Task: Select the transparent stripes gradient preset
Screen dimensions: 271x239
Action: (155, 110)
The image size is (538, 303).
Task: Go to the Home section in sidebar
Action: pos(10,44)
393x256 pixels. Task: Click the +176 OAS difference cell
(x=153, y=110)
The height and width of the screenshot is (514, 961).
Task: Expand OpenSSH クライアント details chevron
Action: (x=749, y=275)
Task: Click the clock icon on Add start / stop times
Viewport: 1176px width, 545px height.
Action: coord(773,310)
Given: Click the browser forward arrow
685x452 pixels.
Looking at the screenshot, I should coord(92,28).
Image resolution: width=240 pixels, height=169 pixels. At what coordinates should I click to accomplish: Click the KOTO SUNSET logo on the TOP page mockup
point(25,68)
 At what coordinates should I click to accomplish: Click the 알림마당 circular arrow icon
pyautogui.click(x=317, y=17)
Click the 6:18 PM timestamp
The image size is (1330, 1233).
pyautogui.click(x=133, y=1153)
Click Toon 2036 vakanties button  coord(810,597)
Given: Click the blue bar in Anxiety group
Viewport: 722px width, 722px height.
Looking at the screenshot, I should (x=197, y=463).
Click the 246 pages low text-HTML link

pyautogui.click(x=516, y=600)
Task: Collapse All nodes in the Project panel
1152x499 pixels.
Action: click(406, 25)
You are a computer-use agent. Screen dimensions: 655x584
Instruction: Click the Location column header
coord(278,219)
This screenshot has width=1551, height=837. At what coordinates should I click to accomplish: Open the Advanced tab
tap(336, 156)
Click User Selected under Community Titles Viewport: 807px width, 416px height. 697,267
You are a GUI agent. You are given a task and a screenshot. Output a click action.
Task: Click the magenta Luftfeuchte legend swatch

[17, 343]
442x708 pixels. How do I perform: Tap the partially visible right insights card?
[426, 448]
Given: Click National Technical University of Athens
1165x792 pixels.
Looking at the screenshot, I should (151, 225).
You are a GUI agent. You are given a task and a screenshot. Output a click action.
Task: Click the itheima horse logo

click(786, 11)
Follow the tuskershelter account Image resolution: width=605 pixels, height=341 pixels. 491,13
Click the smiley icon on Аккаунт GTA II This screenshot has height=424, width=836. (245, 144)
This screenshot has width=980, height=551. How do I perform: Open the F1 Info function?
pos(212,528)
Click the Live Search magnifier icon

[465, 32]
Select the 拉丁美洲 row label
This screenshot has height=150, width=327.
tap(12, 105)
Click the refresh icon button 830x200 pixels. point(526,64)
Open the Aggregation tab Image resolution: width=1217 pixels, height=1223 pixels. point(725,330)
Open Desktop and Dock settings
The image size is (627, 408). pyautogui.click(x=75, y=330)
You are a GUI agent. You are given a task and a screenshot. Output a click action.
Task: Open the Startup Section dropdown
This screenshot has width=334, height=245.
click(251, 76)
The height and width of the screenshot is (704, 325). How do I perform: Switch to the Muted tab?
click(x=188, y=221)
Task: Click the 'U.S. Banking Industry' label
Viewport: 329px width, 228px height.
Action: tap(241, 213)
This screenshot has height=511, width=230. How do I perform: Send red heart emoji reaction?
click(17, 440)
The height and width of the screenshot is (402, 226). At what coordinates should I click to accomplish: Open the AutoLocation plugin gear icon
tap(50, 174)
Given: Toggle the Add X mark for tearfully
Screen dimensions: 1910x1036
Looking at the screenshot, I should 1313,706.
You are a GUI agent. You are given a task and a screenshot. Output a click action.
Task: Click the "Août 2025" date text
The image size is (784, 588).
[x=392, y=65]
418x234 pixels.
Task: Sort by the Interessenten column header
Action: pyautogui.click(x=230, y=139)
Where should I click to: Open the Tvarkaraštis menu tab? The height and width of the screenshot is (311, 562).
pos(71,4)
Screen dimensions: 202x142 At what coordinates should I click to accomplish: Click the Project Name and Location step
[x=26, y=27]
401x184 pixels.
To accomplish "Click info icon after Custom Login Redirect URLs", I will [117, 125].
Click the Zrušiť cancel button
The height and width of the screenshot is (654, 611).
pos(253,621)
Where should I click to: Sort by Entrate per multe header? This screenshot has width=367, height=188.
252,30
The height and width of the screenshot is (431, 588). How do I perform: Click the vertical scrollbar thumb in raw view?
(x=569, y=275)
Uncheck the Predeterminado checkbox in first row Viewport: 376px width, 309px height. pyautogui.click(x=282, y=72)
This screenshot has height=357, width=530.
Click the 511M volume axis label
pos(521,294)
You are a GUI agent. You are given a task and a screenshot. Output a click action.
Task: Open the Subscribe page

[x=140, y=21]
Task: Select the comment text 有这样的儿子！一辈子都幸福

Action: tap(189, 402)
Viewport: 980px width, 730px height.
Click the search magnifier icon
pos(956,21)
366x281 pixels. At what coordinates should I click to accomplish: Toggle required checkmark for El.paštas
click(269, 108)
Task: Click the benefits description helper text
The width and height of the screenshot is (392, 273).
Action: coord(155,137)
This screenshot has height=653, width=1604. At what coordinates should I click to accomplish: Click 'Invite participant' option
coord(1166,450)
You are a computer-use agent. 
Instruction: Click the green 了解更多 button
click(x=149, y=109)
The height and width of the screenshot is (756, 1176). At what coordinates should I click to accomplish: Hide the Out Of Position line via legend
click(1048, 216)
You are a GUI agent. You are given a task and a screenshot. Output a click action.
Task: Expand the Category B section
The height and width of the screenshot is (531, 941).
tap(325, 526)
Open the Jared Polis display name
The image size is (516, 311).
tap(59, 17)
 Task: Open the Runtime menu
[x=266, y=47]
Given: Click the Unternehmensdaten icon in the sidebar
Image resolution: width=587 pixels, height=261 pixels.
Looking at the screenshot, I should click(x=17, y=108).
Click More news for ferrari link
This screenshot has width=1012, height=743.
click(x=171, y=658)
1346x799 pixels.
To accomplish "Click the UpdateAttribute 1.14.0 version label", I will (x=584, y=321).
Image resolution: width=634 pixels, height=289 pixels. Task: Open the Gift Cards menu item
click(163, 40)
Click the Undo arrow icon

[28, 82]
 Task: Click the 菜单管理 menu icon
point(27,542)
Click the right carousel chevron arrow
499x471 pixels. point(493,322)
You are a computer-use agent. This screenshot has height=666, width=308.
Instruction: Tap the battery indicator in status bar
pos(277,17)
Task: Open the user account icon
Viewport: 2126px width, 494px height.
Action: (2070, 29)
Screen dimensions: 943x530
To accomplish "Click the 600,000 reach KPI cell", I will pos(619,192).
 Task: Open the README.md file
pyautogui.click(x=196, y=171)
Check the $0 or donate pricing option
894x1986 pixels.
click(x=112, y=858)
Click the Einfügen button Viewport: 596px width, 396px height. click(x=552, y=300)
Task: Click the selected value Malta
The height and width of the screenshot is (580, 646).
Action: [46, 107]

• **What the exercise asks**:
Where the line containing "Image resolution: width=634" appears in the records above, begin copying and continue through the last line; copy each line exactly and include no others.

• **Output below**:
Image resolution: width=634 pixels, height=289 pixels. Task: Open the Gift Cards menu item
click(163, 40)
Click the Undo arrow icon

[28, 82]
 Task: Click the 菜单管理 menu icon
point(27,542)
Click the right carousel chevron arrow
499x471 pixels. point(493,322)
You are a computer-use agent. This screenshot has height=666, width=308.
Instruction: Tap the battery indicator in status bar
pos(277,17)
Task: Open the user account icon
Viewport: 2126px width, 494px height.
Action: (2070, 29)
Screen dimensions: 943x530
To accomplish "Click the 600,000 reach KPI cell", I will pos(619,192).
 Task: Open the README.md file
pyautogui.click(x=196, y=171)
Check the $0 or donate pricing option
894x1986 pixels.
click(x=112, y=858)
Click the Einfügen button Viewport: 596px width, 396px height. click(x=552, y=300)
Task: Click the selected value Malta
The height and width of the screenshot is (580, 646).
Action: [46, 107]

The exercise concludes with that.